(Stored records)
◆ ◆ ◆ ◆ ◆ ◆ ◆

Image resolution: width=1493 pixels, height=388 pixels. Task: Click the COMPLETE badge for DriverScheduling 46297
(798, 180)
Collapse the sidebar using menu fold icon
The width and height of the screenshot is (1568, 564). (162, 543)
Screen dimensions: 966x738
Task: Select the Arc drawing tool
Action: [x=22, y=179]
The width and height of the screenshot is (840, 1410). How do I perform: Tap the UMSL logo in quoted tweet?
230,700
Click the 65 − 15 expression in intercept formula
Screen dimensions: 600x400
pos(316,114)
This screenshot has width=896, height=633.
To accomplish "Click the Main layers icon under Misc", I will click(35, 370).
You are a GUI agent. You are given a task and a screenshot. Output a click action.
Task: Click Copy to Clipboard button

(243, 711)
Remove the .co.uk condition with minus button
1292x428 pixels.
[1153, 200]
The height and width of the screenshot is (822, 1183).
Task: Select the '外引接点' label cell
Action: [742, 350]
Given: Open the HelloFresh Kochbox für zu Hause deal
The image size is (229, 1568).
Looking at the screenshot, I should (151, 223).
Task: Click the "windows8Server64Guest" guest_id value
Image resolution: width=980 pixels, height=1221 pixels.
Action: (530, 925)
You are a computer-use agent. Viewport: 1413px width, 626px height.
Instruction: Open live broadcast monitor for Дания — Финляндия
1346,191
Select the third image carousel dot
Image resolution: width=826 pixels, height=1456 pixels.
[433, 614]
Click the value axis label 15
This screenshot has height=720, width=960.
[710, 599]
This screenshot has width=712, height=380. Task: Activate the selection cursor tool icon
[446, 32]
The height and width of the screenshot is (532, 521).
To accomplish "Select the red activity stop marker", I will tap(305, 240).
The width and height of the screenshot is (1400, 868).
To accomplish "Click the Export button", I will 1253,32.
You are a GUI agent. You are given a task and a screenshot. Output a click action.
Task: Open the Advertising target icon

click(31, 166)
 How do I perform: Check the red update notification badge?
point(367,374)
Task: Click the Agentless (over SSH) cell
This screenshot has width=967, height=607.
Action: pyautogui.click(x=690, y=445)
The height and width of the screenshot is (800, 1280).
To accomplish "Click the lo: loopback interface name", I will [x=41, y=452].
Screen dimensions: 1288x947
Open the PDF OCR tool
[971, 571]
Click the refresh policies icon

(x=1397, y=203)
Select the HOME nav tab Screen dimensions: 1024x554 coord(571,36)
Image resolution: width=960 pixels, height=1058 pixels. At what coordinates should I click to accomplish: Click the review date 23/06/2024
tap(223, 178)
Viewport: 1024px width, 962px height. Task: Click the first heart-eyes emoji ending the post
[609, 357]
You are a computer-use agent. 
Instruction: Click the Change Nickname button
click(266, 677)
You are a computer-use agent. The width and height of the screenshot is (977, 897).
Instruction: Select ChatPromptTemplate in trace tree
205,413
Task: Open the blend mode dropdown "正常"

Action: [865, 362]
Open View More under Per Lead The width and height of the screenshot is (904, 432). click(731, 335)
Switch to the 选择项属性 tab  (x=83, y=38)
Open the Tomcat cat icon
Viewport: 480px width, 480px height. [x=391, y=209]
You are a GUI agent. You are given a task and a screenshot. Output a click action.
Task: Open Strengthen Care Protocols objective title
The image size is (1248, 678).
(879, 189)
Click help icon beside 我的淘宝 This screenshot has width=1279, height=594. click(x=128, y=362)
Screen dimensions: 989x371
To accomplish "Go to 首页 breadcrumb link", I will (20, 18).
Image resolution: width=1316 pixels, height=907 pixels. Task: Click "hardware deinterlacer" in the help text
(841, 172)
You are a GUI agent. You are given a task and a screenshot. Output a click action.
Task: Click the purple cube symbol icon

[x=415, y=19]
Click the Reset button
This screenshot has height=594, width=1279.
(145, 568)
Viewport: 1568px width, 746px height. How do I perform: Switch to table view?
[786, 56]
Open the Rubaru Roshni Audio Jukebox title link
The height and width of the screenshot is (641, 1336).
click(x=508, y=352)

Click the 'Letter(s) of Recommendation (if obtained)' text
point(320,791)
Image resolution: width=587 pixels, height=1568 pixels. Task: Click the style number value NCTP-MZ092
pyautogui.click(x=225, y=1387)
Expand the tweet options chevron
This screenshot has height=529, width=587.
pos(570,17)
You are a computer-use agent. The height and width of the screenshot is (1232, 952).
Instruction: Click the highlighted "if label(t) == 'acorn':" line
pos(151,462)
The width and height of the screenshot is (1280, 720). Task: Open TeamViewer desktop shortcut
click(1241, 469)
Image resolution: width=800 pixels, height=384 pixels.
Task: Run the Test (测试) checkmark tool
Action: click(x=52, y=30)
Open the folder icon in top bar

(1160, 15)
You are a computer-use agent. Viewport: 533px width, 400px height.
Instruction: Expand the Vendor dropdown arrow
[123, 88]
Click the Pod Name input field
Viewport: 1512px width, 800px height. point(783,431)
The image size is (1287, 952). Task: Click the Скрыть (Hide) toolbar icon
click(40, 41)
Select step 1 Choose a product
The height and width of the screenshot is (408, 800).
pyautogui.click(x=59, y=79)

◆ ◆ ◆ ◆ ◆ ◆ ◆

Task statement: Using the entries above, give the number of lines that carry the string "link", without anything else.

Response area: 2